Uma mulher, de 30 anos, começou a ser julgada no Tribunal de Oliveira do Bairro pela, alegada, prática de dois crimes de maus tratos a menores. A mulher, residente na altura no Troviscal e agora na Quinta do Perdigão, começou a sair à noite com a filha, na altura com um ano, deixando-a no interior do carro, enquanto ia à discoteca, às tascas e aos bares.
A partir de 2006, quando a menina tinha quatro anos, começou a bater-lhe em várias partes do corpo, porque esta urinava na cama durante a noite. Segundo a acusação, a arguida, Adriana Sofia Tavares chegou a obrigar a menor a tomar banho em água fria como castigo de urinar na cama.

O Ministério da Público acusa ainda a arguida de não se preocupar com a higiene da menor, nomeadamente na roupa que vestia, assim como a roupa da cama, já que não lhe mudava os lençóis molhados com urina, tendo a menor que o fazer por sua iniciativa.

A arguida chegou, entre setembro a dezembro de 2006, quando mantinha um relacionamento amoroso, a deixar a menor a dormir sozinha em casa, entregue a si própria, enquanto permanecia nos bares.
Geralmente, sempre que a arguida e o namorado chegavam a casa, a menor acordava, quebrando o seu descanso noturno e, muitas vezes, a meio da noite, a menor era objeto de agressões físicas por parte da arguida, quando esta se apercebia que tinha urinado na cama.

Casa desarrumada. Neste mesmo espaço temporal, Adriana Sofia Tavares deixava a casa desarrumada, acumulando louça por lavar durante dias. Enquanto isso, a menor tomava o pequeno-almoço, indo ao frigorífico e comendo o que ali se encontrava, nomeadamente iogurtes, deambulando pela casa, tratando da sua higiene e vestindo-se sozinha, enquanto que a sua mãe ficava na cama até às 11h.

Entretanto, em 2007, a arguida é mãe de novo, deixando o menor, ainda de tenra idade, à guarda e cuidados da irmã.
Os maus tratos continuariam, assim como, raramente, os menores comiam a horas, sendo que muitas vezes o almoço era dado entre as 14 e as 15h.

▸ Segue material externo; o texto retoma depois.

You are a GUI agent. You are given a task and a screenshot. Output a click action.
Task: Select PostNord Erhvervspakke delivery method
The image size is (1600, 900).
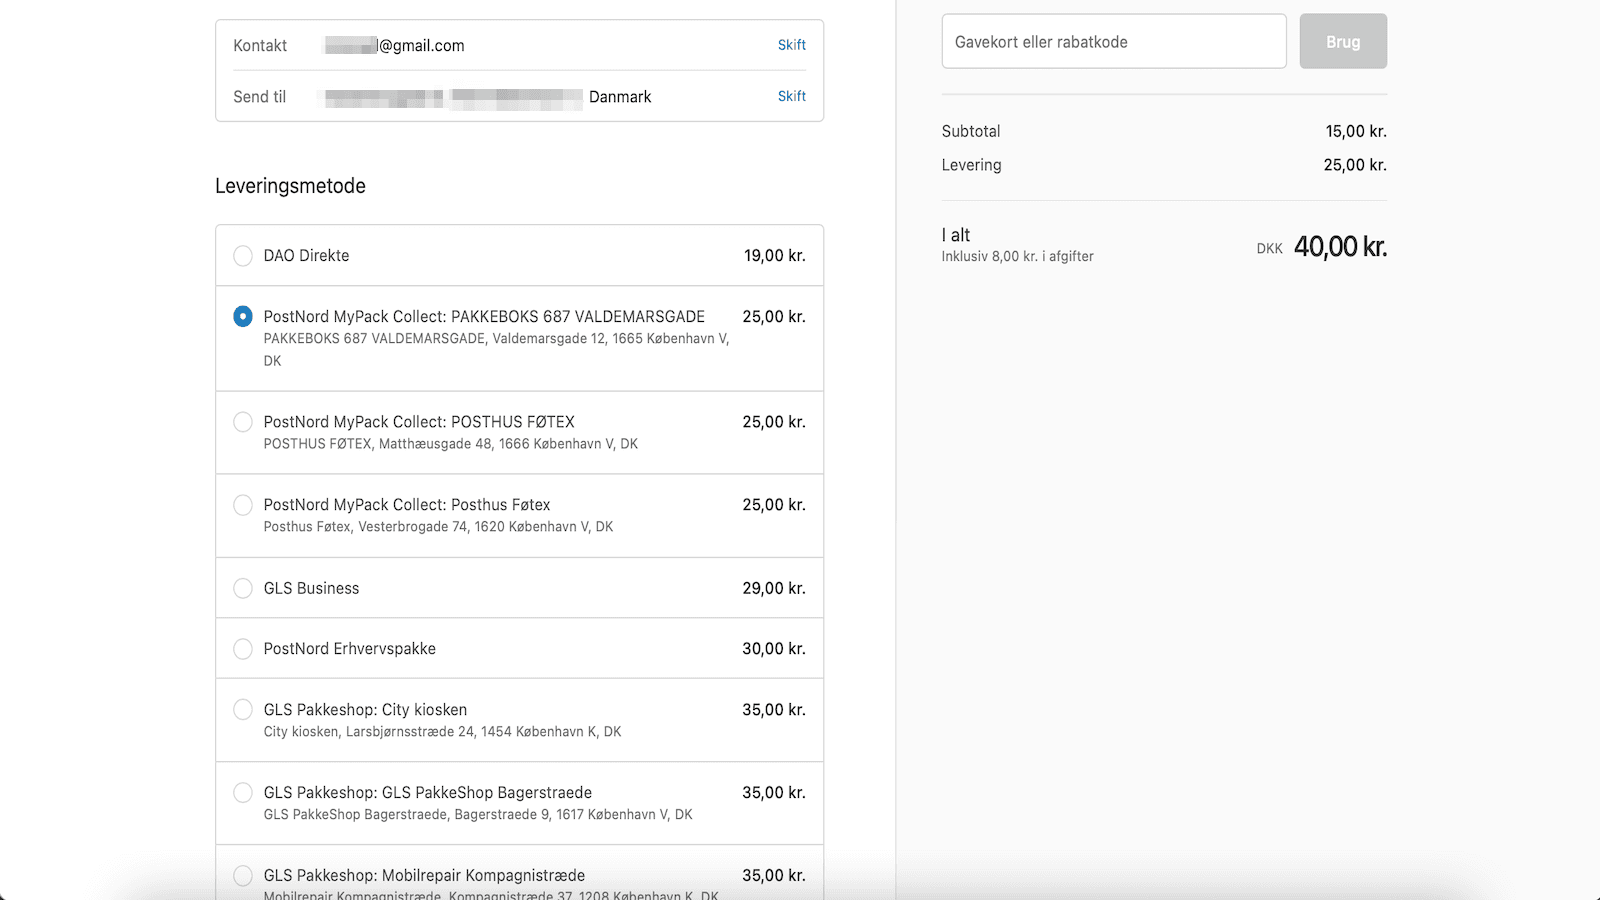pos(243,649)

Numa das ocasiões em que a menor urinou na cama, a arguida empurrou-a em direção à mesma, esfregando-lhe a cara no colchão molhado com urina.

Entretanto, a arguida começou também a agredir o outro filho, desferindo-lhe bofetadas na cara, o que lhe provocavadores, fazendo com que o mesmo chorasse por longo tempo.

Os dois irmãos, agora aos cuidados de uma instituição, chegavam tarde à escola e apresentavam-se sujos na escola, sem roupa adequada à estação.

No tribunal, Adriana Tavares negou os maus tratos, confessando que, às vezes, tratava a sua filha por “porca” e que não tinha, ao fim de semana, vontade para lavar a louça.

Garantiu ainda que a sua filha não efetuava nenhum tipo de tarefas domésticas. “Só a ensinava a fazer a cama e a lavar os dentes”, confessando, no entanto, que “às vezes era ela que me pedia para fazer algumas tarefas, como lavar a louça”, afirmou a arguida, desmentindo os relatórios elaborados pelas técnicas. “As doutoras que estão ali fora, não têm nada que se meter comigo”, disse a arguida.